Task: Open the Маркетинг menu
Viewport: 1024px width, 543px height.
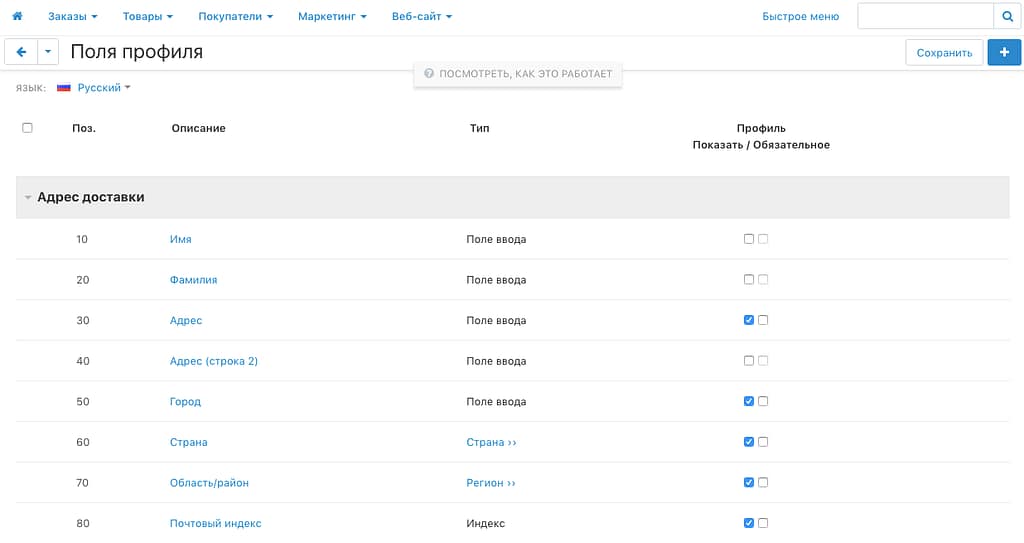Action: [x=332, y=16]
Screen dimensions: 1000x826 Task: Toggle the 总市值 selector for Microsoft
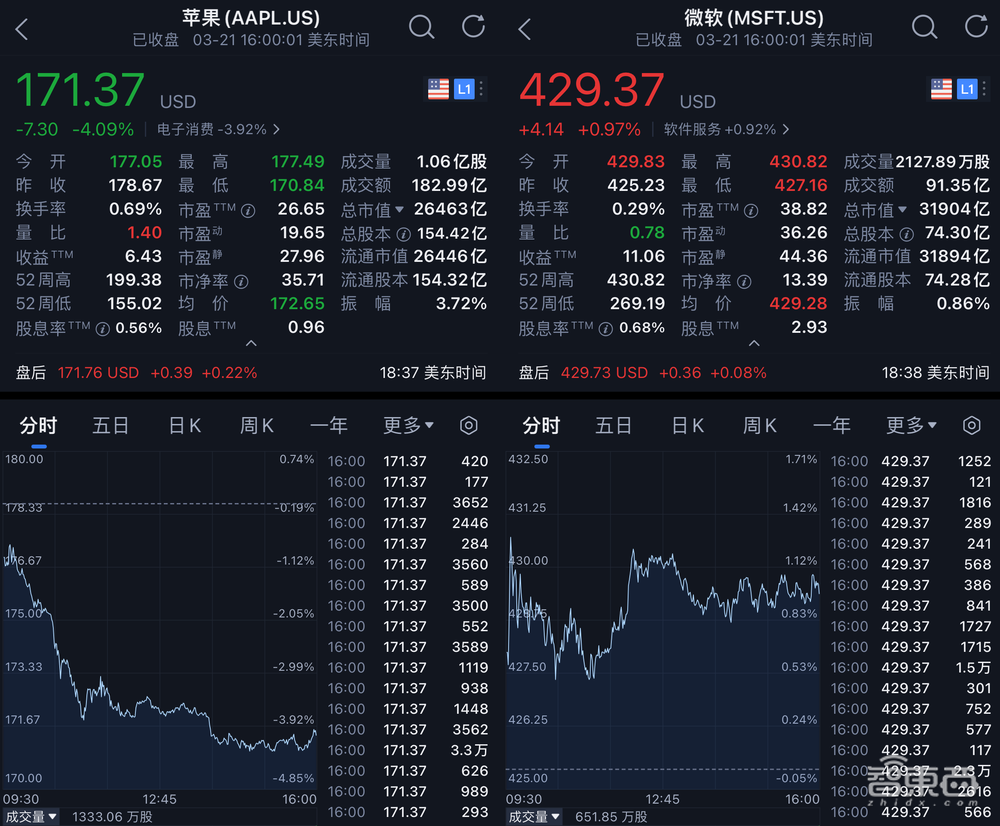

* * *

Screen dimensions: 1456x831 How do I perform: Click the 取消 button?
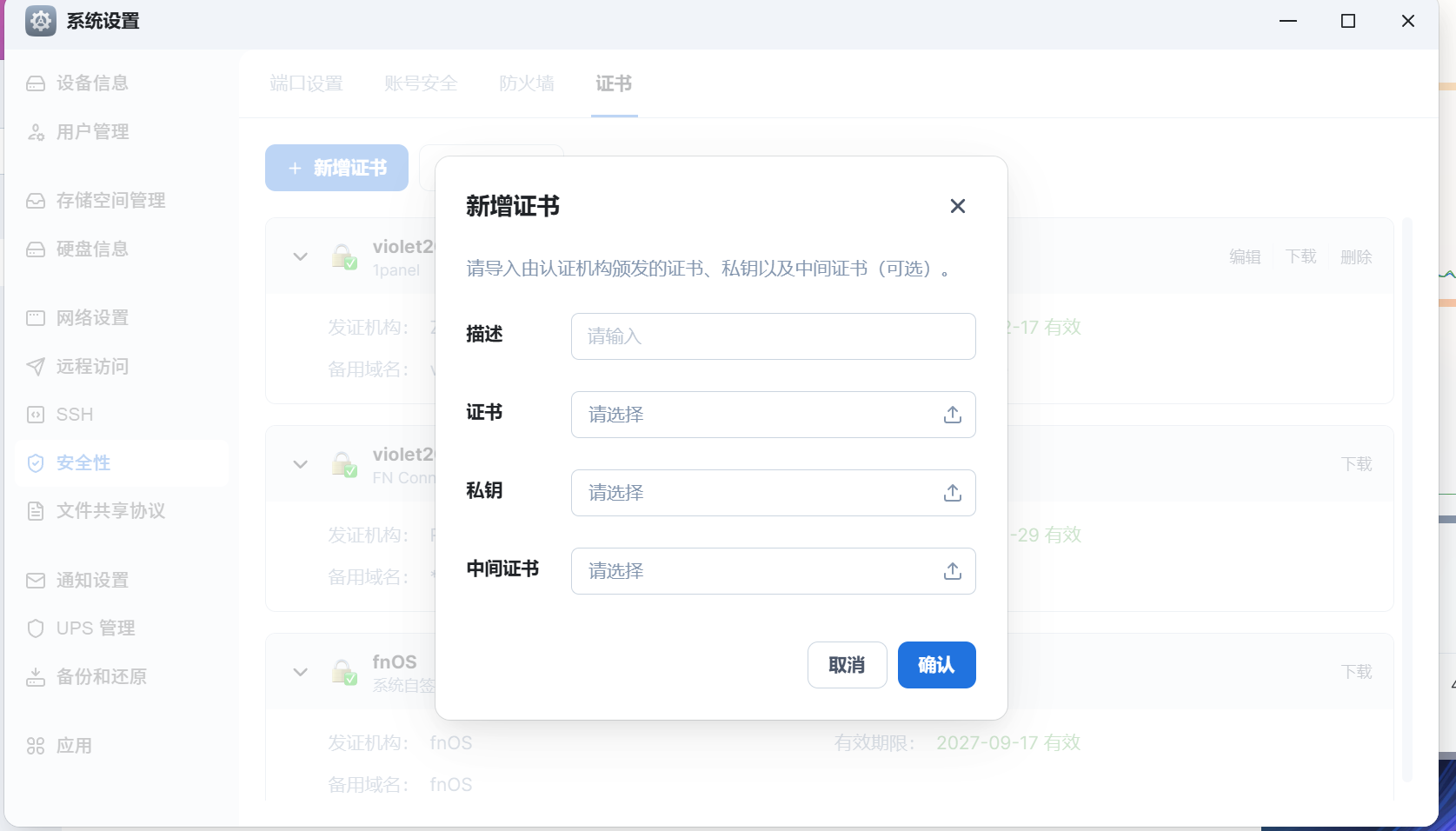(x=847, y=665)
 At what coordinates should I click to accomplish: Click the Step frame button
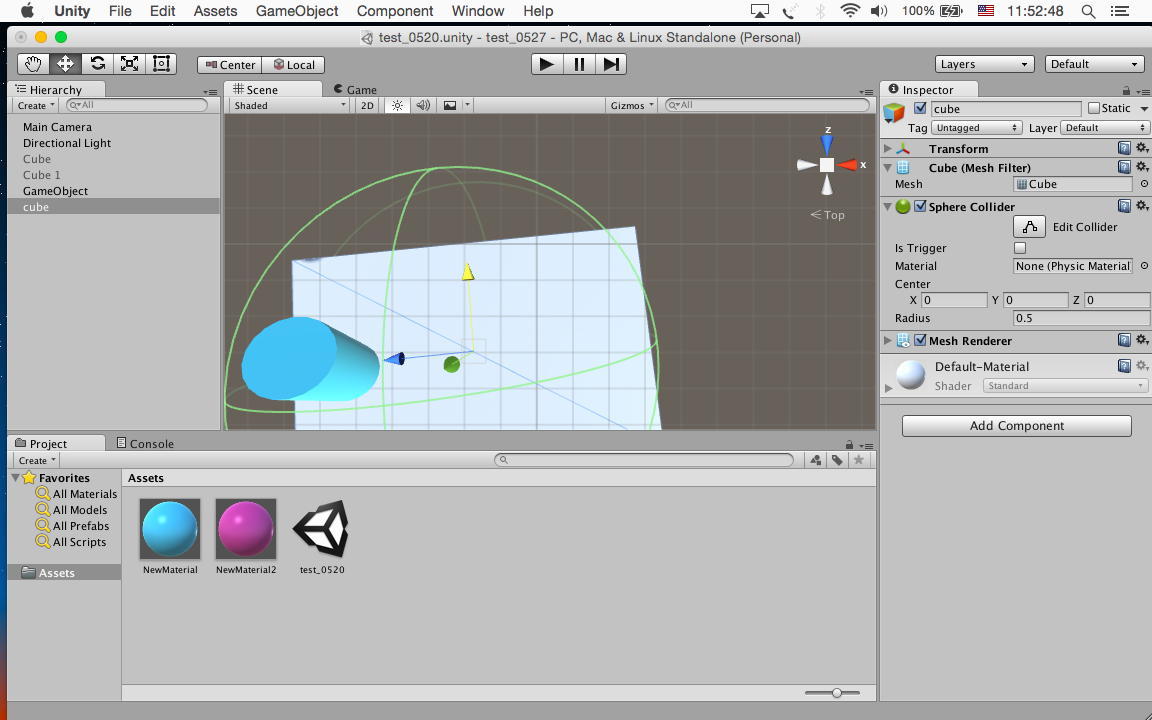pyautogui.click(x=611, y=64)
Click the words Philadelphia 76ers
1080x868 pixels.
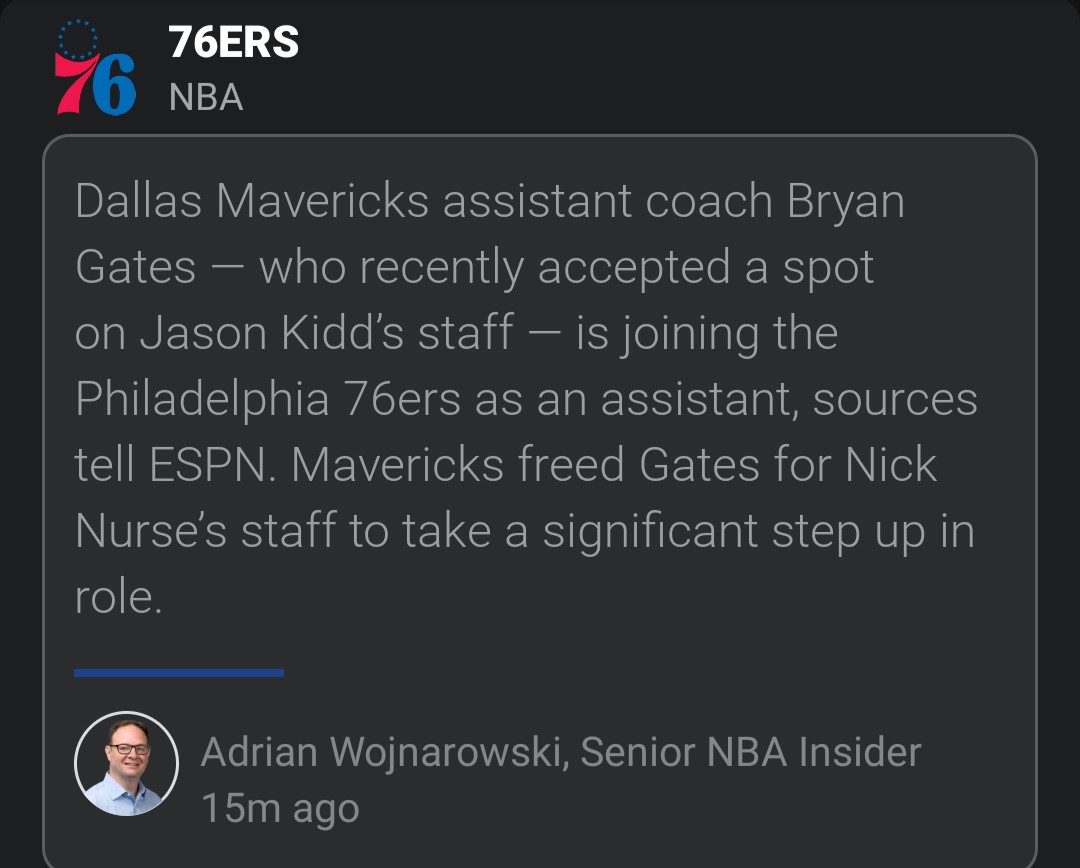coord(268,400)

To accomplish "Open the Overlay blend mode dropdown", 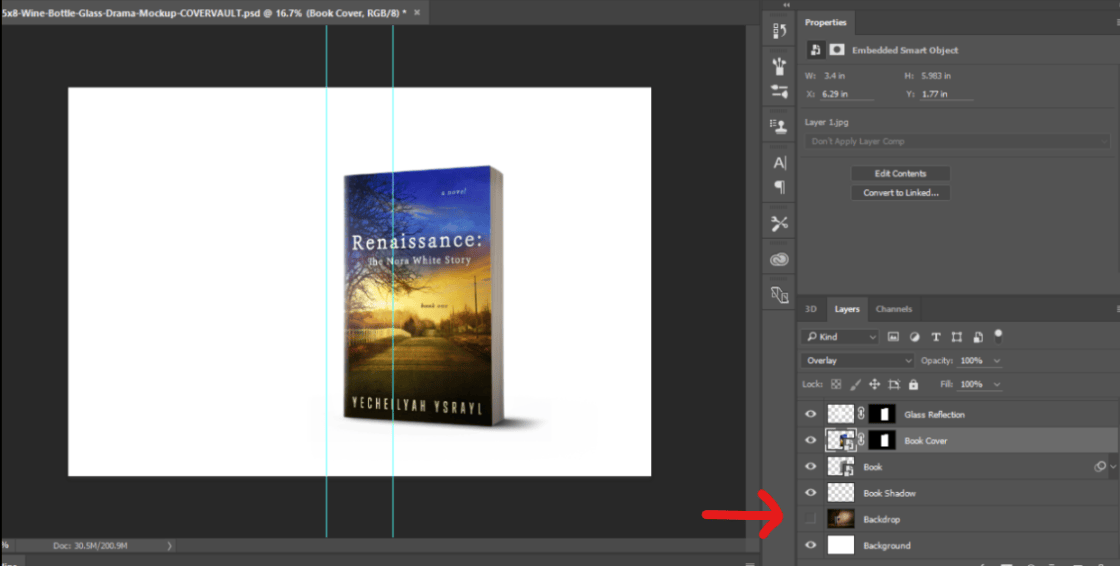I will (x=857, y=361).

PROBLEM TO SOLVE:
Note each line of the entries that has "Task" in it, and copy those lines.

OUTPUT BELOW:
Task: Open the Маркетинг menu
Screen dimensions: 1000x826 Task: Toggle the 总市值 selector for Microsoft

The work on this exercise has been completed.